=== What the task requires ===
Print the lines below from the line with "Click the 0.000s time under Nested Loops" to the line with "Viewport: 1080px width, 493px height." exactly, keeping both ends, and print no pictures.

Source data:

== Segment start ==

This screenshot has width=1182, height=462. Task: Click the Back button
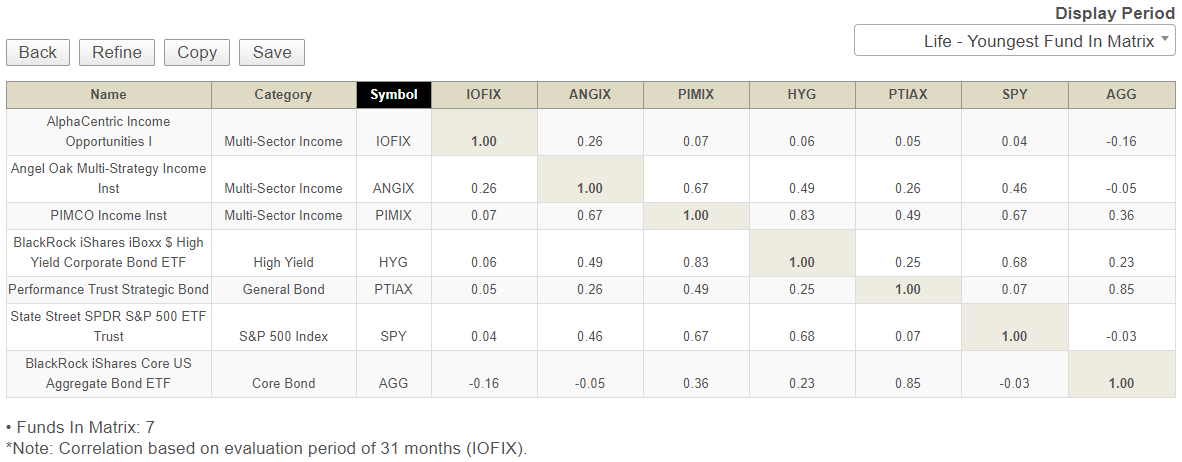(x=38, y=53)
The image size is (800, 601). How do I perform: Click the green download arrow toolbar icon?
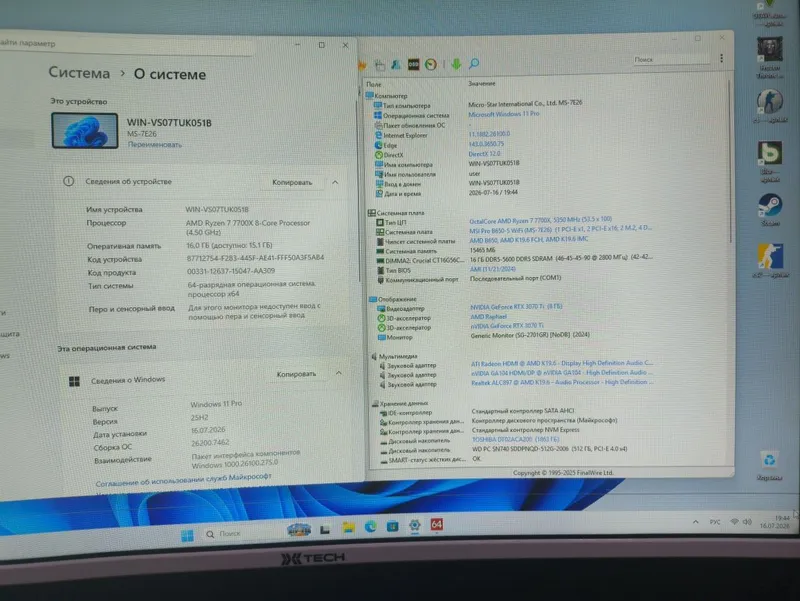click(456, 64)
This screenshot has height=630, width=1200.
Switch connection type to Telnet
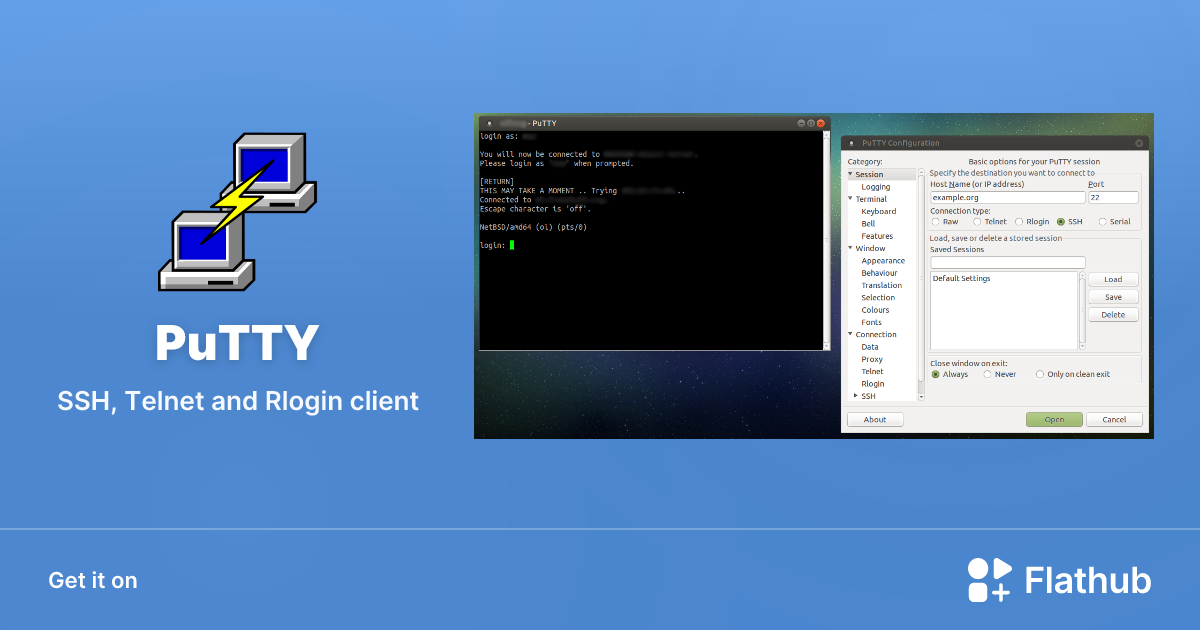[x=979, y=221]
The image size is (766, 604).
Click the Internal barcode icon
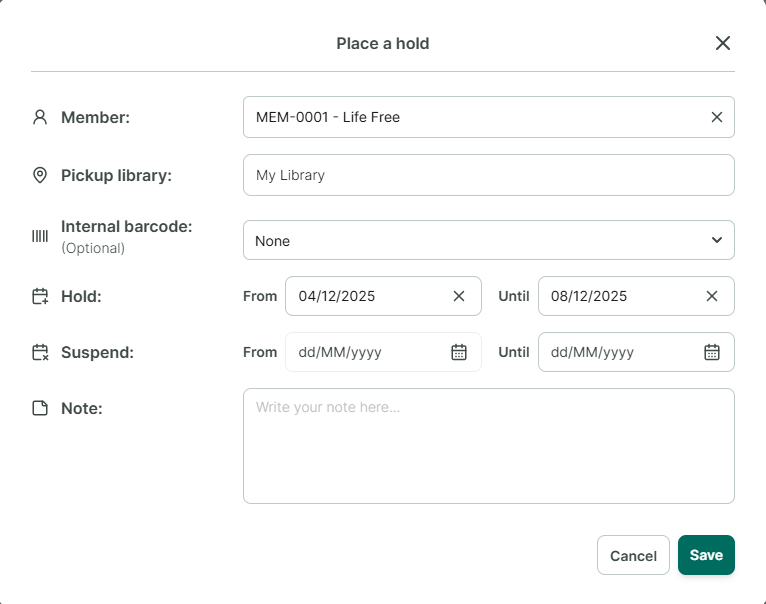click(x=40, y=237)
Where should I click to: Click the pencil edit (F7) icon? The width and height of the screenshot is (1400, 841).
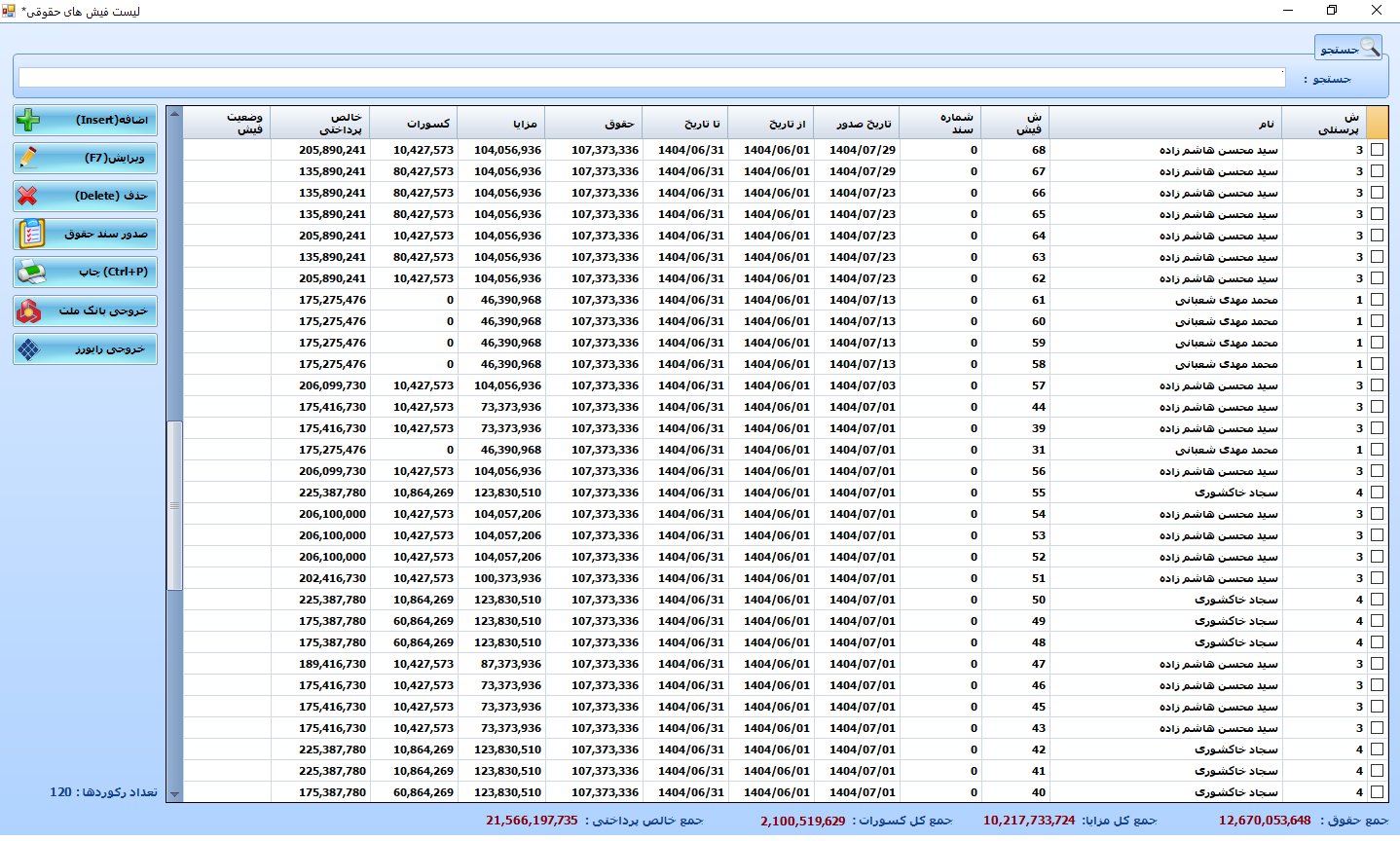tap(29, 158)
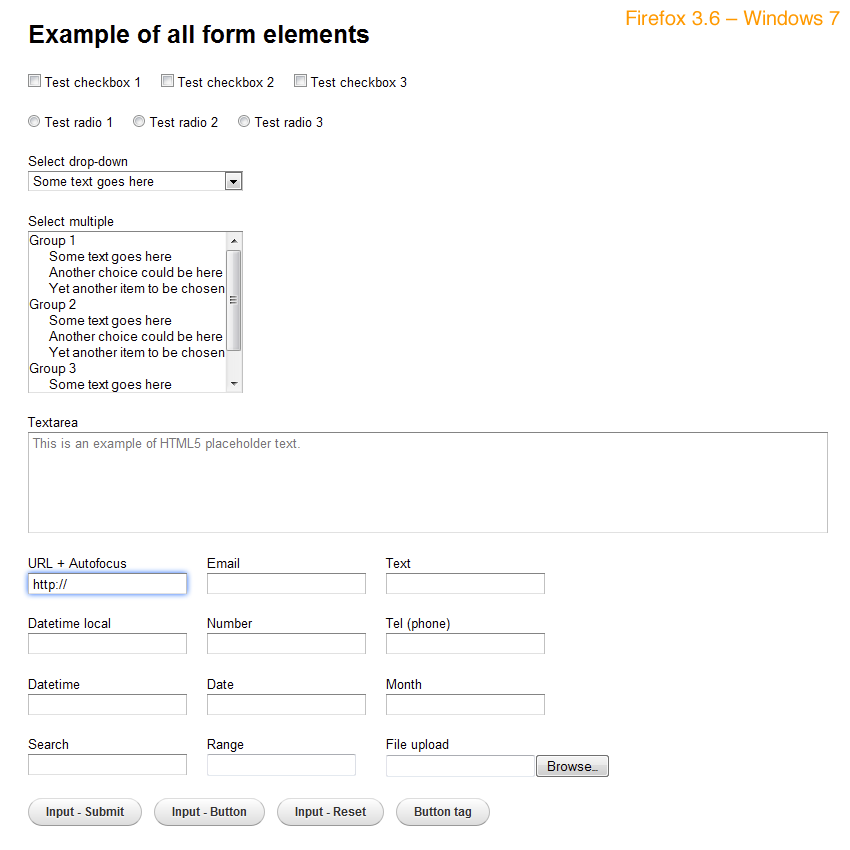
Task: Select Test radio 1 option
Action: point(34,121)
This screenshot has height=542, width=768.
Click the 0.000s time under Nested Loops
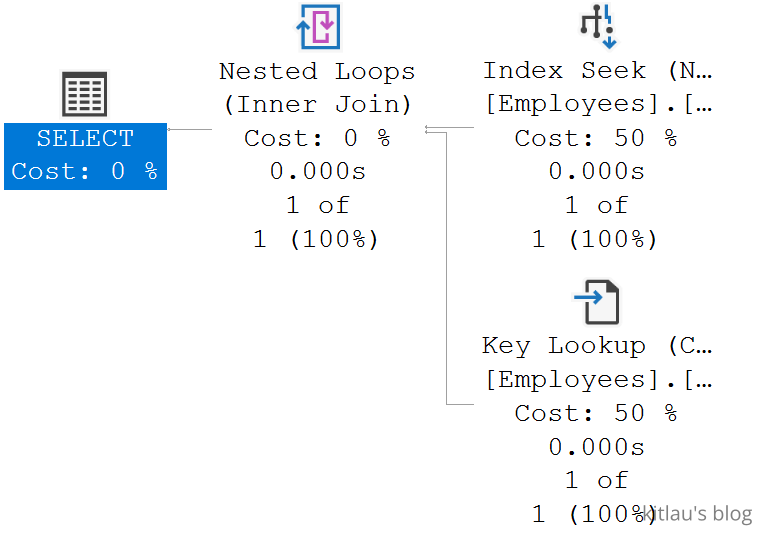pyautogui.click(x=317, y=171)
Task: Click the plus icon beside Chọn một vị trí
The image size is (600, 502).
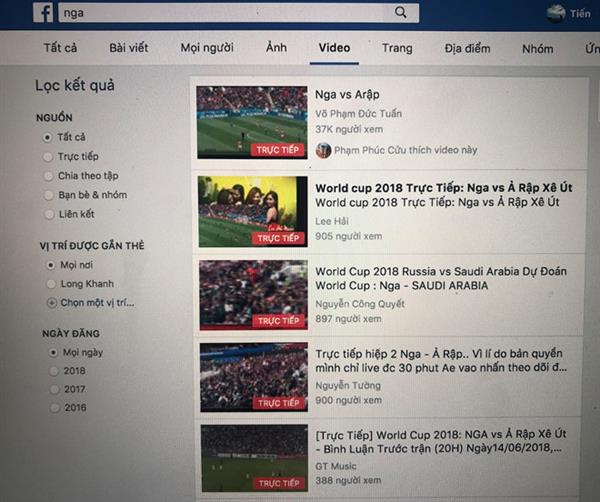Action: tap(52, 303)
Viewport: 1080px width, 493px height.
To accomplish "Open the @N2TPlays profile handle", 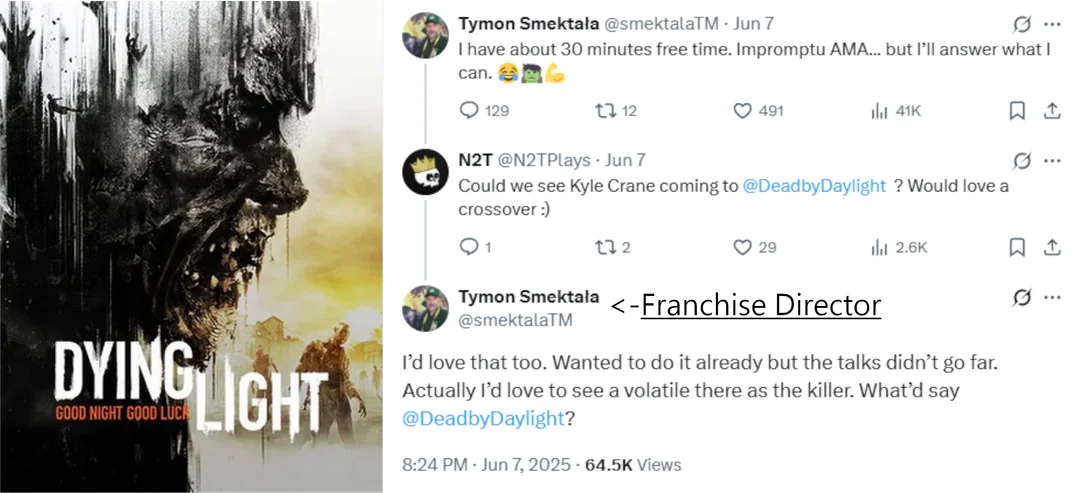I will point(543,160).
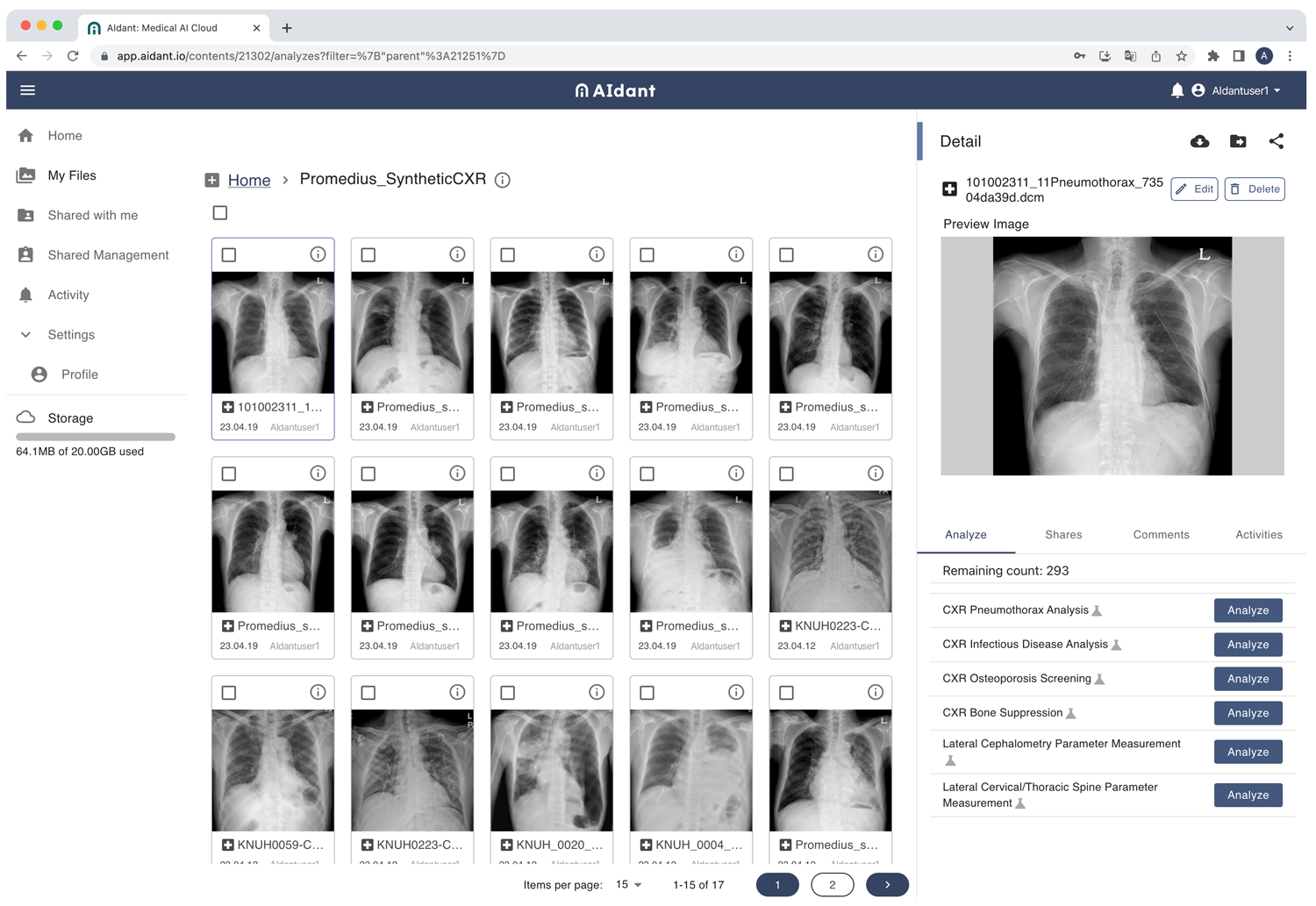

== Segment end ==

=== Result of this exercise ===
Click the 0.000s time under Nested Loops
pyautogui.click(x=317, y=171)
Task: Click the plus icon beside Chọn một vị trí
The image size is (600, 502).
Action: tap(52, 303)
Viewport: 1080px width, 493px height.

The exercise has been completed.